Küçük kızın ruhu biraz kırgın elleri ürkek, düşüncelerinde boğulmanın son raddesinde ya ölüm ya da yeni bir başlangıç. düşünceleri artık nefesini kesmeye başladığında dedi ki tamam artık sona geldik, aynada ki küçük kızın gözyaşları kurumuştu artık. Gece bile artık kurtarıcısı değildi hele ki gündüzler bu kadar acımasız olunca küçük kız o kadar kırılmış görünüyordu ki onu teselli etmek istedim saçlarını okşamak her şeyin geçeceğini fısıldamak kulağına ama o kadar soyutlamıştı ki her şeyden kendini kafasında kurduğu şehrin kapılarına üst üste defalarca kilit vurmuş ki içeri giremiyorum ona yardım edemiyorum. Küçüğümün ağlaması o kadar canımı yakıyor ki keşke acılarına ortak olabilseydim.
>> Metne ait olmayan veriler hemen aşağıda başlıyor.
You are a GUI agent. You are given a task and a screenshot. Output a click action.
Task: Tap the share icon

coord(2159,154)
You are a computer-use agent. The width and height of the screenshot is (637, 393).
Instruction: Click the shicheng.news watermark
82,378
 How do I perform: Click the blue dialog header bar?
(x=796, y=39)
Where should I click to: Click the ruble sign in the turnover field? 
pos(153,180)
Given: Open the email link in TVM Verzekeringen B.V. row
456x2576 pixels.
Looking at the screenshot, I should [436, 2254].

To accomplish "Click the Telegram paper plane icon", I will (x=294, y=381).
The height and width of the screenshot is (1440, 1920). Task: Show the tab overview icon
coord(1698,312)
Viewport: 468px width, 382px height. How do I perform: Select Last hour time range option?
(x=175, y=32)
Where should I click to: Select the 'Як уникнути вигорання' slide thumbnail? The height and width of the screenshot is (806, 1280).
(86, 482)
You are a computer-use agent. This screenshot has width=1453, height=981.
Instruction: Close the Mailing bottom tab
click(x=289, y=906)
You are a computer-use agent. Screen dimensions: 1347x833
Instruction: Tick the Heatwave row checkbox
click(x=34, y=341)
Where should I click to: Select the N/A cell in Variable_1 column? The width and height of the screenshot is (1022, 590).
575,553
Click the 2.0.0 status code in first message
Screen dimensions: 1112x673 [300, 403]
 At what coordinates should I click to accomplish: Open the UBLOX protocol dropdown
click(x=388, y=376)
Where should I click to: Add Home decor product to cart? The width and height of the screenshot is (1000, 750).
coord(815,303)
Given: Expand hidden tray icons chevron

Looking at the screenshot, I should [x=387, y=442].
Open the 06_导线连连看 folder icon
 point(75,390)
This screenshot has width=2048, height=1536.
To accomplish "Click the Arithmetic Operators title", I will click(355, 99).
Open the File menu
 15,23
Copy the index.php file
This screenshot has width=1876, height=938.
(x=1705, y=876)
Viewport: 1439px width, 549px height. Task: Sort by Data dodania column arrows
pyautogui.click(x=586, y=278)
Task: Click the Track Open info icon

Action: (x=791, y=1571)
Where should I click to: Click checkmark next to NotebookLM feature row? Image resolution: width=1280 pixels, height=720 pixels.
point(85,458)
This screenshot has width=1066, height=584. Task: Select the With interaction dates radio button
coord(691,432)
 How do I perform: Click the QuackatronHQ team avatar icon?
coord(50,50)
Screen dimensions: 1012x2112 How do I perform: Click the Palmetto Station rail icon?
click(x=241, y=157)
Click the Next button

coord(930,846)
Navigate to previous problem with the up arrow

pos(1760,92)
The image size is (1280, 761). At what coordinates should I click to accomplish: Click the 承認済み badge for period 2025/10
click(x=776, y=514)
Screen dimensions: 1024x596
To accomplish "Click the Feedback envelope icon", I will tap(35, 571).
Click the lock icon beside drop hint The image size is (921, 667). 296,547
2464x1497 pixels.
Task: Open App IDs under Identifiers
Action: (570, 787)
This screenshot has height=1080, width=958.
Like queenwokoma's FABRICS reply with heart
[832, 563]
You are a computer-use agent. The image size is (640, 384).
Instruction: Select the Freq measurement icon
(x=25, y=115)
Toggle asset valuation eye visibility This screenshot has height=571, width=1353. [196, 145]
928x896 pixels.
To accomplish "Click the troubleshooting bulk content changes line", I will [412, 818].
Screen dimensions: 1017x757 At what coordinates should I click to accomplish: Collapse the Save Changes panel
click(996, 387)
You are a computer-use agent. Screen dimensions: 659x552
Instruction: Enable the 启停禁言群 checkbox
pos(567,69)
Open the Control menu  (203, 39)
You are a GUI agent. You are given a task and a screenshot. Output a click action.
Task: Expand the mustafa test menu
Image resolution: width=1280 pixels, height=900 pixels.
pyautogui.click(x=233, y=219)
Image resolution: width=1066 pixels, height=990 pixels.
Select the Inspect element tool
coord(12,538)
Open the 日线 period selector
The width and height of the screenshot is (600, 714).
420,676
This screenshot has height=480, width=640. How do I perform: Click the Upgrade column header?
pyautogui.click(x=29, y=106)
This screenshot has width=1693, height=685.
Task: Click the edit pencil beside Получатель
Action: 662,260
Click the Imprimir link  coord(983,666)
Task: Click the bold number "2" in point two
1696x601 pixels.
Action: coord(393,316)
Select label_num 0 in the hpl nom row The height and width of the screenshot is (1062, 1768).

Bazen insanlar sadece kafasındakiler yüzünden gerçekten yaşamış olduğu şeylere oranla daha çok acı çekerler. Küçük kızımda kafasındaki düşünceleri yüzünden boğuluyordu
Oysa o aslında gökyüzüydü hem karanlık hem aydınlık
Ama kafasında karanlık olduğunu o kadar kurgulamış ki artık buna kendiside inanmaya başlıyor.
Aslında insanın silahı kendi beyniydi ve benim küçüğüm tetiği çekmek üzereydi kendi elleriyle..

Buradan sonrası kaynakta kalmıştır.